• _Task item_: Swap "Identify the location of" for "Locate" in the lines from the first one through the line containing "The width and height of the screenshot is (1202, 565).", both included, and give those lines back with nothing else changed.

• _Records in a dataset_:
******************************

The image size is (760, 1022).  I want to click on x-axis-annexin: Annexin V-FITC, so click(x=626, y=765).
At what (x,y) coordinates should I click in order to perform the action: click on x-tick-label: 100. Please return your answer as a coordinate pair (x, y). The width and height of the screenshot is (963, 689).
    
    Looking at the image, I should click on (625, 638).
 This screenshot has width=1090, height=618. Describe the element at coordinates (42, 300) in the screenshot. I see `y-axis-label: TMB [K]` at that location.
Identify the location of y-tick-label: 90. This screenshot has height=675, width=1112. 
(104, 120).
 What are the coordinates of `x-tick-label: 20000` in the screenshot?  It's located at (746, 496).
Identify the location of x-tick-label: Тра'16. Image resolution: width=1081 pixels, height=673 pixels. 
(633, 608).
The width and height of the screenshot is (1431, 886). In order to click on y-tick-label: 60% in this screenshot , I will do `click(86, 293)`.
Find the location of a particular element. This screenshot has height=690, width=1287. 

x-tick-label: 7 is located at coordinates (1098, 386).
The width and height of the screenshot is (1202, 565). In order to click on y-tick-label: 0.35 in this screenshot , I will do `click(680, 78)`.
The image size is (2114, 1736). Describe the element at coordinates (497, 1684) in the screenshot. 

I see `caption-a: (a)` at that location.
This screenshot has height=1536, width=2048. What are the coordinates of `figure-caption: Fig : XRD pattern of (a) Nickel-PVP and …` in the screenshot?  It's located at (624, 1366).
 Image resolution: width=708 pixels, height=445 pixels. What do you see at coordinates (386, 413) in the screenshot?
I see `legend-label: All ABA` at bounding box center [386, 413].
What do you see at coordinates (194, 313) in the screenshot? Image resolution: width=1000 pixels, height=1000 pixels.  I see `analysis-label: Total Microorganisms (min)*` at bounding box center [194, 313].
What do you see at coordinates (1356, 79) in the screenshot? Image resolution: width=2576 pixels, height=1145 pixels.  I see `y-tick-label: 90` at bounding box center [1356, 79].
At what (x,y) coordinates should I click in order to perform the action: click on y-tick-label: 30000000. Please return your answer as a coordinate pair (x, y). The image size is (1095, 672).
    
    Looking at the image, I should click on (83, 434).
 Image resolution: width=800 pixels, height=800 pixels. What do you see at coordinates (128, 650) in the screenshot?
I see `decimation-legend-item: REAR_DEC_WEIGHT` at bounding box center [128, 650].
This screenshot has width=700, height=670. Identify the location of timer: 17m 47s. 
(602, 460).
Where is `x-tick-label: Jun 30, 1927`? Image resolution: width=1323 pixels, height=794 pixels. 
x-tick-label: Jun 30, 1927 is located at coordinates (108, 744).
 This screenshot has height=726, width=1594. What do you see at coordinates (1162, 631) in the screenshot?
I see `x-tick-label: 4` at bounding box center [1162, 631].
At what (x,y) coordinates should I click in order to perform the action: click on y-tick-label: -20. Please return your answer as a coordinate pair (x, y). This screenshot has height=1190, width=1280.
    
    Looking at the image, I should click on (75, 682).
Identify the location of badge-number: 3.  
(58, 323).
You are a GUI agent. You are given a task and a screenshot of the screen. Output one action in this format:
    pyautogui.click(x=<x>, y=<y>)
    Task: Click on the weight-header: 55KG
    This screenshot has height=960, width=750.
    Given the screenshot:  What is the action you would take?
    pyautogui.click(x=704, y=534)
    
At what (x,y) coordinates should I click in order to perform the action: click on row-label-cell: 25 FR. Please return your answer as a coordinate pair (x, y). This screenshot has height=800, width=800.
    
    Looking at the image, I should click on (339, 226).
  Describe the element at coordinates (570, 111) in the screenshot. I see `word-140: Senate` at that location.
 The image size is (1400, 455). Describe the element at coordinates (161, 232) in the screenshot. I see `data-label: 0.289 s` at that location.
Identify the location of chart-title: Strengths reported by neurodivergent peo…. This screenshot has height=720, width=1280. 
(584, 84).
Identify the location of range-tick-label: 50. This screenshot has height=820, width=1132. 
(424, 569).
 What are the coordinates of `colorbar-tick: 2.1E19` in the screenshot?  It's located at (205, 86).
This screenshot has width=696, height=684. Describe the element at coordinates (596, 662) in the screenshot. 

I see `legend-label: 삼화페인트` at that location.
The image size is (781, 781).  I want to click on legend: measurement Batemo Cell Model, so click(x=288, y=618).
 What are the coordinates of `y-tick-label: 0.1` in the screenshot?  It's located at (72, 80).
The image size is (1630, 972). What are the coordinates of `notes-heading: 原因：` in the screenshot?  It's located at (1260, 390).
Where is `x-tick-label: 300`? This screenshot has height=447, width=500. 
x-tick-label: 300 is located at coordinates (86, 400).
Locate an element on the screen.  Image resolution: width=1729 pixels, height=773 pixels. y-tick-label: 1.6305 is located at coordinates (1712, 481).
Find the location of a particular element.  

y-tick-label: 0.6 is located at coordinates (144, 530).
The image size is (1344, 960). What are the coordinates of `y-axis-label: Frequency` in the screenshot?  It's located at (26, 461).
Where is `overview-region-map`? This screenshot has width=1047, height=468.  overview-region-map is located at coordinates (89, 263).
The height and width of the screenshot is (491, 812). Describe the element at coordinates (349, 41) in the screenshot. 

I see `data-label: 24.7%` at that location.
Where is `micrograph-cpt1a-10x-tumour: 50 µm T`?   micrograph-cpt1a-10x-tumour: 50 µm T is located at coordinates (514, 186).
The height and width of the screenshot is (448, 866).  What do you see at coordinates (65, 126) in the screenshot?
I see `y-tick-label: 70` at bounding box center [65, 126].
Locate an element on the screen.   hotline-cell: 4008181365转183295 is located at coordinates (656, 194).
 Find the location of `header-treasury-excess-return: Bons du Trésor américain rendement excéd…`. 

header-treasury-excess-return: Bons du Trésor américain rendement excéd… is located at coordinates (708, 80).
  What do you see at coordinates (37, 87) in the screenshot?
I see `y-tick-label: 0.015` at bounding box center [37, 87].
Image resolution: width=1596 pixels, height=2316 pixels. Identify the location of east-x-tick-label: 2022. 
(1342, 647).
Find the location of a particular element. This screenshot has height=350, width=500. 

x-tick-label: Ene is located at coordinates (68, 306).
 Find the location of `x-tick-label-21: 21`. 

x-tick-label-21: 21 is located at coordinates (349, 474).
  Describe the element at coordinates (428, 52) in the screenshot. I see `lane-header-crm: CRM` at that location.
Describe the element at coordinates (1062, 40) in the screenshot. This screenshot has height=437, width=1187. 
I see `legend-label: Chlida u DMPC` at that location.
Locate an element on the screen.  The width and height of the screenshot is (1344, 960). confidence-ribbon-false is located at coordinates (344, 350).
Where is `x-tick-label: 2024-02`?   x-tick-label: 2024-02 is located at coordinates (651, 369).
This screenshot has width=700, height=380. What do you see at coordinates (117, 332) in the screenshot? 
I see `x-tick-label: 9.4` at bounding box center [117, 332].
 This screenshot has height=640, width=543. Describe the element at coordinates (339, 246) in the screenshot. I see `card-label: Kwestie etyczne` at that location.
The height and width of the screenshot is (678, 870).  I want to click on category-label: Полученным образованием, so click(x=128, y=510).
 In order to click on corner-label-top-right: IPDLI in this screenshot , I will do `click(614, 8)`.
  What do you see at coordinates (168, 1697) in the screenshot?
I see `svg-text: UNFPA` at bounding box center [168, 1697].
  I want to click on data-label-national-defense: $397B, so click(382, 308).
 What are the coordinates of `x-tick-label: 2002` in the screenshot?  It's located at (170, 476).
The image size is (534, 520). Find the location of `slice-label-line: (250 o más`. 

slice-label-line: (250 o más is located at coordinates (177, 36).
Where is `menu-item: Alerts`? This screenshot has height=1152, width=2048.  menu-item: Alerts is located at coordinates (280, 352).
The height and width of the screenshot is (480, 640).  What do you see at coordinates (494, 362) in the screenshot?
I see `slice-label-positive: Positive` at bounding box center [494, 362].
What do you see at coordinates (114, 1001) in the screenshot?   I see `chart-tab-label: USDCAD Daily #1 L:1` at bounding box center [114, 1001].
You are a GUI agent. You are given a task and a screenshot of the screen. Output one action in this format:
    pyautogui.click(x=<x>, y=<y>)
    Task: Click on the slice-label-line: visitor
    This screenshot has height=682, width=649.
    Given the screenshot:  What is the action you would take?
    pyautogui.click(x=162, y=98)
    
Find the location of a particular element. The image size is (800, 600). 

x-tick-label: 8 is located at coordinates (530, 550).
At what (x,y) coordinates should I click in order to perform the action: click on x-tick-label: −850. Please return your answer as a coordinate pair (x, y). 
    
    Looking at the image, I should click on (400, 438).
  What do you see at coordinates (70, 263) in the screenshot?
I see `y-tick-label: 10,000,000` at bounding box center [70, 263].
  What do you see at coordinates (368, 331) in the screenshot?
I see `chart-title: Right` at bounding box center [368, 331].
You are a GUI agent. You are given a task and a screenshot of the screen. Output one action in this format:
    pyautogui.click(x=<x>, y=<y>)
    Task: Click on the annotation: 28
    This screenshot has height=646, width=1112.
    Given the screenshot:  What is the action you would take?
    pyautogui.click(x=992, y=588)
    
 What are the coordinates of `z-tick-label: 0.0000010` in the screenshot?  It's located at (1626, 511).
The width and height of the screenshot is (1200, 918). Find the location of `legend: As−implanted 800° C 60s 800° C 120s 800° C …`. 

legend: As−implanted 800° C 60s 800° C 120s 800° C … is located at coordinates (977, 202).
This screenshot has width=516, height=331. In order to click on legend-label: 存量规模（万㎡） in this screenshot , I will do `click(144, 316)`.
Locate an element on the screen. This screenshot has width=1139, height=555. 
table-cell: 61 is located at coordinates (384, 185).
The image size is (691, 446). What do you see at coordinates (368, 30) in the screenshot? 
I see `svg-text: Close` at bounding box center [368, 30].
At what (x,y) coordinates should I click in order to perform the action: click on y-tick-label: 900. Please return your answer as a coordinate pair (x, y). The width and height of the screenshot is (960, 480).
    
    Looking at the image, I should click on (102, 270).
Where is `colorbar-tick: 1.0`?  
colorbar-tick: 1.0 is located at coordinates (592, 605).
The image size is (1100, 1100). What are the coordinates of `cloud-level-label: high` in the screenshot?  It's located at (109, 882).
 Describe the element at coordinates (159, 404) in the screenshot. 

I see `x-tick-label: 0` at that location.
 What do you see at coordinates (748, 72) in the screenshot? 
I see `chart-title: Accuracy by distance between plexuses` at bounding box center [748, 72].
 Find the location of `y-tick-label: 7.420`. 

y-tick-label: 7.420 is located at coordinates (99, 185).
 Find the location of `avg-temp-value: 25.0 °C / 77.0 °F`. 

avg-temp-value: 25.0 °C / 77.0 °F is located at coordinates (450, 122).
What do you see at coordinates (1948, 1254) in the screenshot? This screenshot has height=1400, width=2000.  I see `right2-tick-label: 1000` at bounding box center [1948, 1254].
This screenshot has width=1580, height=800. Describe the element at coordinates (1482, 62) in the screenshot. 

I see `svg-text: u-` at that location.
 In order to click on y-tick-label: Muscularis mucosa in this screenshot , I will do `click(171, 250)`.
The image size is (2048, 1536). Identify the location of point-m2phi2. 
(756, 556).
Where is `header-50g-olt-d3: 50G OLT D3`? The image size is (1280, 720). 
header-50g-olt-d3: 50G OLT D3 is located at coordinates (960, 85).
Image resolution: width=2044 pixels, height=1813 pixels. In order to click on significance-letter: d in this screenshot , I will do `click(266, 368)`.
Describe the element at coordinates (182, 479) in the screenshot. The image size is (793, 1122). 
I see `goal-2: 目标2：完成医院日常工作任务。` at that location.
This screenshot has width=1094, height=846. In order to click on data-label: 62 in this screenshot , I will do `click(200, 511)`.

******************************

• _Answer space_:
The image size is (760, 1022).  I want to click on x-axis-annexin: Annexin V-FITC, so click(x=626, y=765).
At what (x,y) coordinates should I click in order to perform the action: click on x-tick-label: 100. Please return your answer as a coordinate pair (x, y). The width and height of the screenshot is (963, 689).
    
    Looking at the image, I should click on (625, 638).
 This screenshot has width=1090, height=618. Describe the element at coordinates (42, 300) in the screenshot. I see `y-axis-label: TMB [K]` at that location.
Locate y-tick-label: 90. This screenshot has height=675, width=1112. 
(104, 120).
 What are the coordinates of `x-tick-label: 20000` in the screenshot?  It's located at (746, 496).
Locate x-tick-label: Тра'16. Image resolution: width=1081 pixels, height=673 pixels. 
(633, 608).
The width and height of the screenshot is (1431, 886). In order to click on y-tick-label: 60% in this screenshot , I will do `click(86, 293)`.
Find the location of a particular element. This screenshot has height=690, width=1287. 

x-tick-label: 7 is located at coordinates (1098, 386).
The width and height of the screenshot is (1202, 565). In order to click on y-tick-label: 0.35 in this screenshot , I will do `click(680, 78)`.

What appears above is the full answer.